Montila olhou pelo retrovisor e se assustou com quem viu ao volante do Alfa Romeo. O que ele queria com aquilo? O Maverick era mais potente, mas naquele terreno de barro e pedras não era vantagem alguma, além do que precisava fazer as curvas  devagar para não passar reto e cair lá embaixo. Começou a buzinar e acenar com a mão para que ele parasse de azucrinar, mas logo fincou as duas mãos de volta ao volante para controlar a direção do veículo quando recebeu uma pancada na sua traseira que quase o fez decolar. Enfiou o pé no freio e o carro deslizou um pouco mas reduziu a velocidade o suficiente para fazê-lo bater novamente e frear seus ímpetos. Engatou a marcha e cantou pneus, fazendo a próxima curva de maneira descuidada, com a velocidade um pouco acima do que seria normal naquela situação. Pedro Bó se segurava no banco da frente, enquanto Ramiro tinha virado para trás e tentava carregar o tambor aberto com as balas que caíram pelas fendas do banco.

 

— Acho que ele desistiu - Disse Ramiro, sem enxergar nada além da poeira densa que o Maverick fazia naquela parte da estrada.

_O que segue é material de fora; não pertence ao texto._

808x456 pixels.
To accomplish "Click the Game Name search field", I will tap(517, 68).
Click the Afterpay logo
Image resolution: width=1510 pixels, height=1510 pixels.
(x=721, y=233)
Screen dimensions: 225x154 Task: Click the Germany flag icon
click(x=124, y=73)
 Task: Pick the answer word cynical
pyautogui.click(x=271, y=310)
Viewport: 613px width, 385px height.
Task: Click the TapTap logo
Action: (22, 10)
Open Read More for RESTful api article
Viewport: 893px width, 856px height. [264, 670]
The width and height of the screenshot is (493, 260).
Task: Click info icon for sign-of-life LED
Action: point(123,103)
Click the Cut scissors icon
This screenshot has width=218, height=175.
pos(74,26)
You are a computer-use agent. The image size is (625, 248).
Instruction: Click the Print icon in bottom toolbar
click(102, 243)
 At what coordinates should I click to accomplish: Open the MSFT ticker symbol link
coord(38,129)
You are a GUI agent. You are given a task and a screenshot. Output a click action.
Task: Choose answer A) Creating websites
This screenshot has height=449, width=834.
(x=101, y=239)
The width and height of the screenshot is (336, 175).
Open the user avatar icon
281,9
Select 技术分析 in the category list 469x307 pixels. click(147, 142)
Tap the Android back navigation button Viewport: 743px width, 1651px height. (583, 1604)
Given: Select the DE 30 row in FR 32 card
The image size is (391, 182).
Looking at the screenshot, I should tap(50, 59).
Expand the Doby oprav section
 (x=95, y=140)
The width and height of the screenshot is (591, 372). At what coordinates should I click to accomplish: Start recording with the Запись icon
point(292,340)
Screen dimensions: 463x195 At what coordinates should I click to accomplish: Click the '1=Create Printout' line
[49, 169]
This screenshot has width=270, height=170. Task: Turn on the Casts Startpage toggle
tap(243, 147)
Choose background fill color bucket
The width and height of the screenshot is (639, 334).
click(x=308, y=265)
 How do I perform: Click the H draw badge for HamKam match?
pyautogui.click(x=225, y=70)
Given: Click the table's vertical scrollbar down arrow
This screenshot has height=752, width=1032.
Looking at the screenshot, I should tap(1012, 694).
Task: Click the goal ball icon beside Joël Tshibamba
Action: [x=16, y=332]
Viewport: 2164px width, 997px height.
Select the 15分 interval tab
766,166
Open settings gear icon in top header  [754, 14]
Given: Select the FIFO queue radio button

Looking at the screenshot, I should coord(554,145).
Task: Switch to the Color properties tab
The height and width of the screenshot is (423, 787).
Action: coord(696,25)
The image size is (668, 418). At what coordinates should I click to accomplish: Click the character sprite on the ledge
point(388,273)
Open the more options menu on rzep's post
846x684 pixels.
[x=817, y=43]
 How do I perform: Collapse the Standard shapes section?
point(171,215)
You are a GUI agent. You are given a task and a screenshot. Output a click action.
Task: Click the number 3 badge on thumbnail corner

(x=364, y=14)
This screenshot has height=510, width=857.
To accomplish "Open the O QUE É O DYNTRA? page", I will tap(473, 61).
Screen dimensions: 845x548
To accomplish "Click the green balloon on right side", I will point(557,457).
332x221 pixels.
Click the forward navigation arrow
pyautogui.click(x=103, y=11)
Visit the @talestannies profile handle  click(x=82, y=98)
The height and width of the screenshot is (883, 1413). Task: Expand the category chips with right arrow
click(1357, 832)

— Melhor ficar de olho - Alertou Pedro Bó, enquanto via Montila lutar com o volante do carro para mantê-lo dentro da pista, com as pedras no caminho tentando lhe tirar do rumo.

— Posso atirar chefe? - Perguntou o capanga, já com a arma carregada e a mão para fora da janela, quando ouvem um tiro resvalar no paredão de pedra.

— Você atirou? - Montila perguntou exasperado.

— Não. Acho que veio do outro carro - Informou, apontando para os pára choques do seu caçador que vinha em zigue zague como a esperar tiros em resposta.

— Meta bala! - Ordenou o chefe.

 

Uma intensa troca de tiros sem direção ocorreu, com um deles atingindo o canto do vidro traseiro sem ferir ninguém, fazendo Ramiro se abaixar e não mais se levantar de medo. Foi o projétil que atingiu um dos pneus do Maverick que fez o carro rodopiar na pista, levantando uma nuvem de poeira, antes de se precipitar para fora da pista e despencar morro abaixo. O Alfa Romeo freou antes de passar reto pela curva e o seu motorista saiu do veículo ainda com o motor ligado para tentar ver algo lá embaixo, porém sem sucesso. O pai de Cândida esfregou as mãos nas calças para enxugar o suor, acendeu um cigarro e voltou para o Alfa Romeo, cantando pneus em seguida.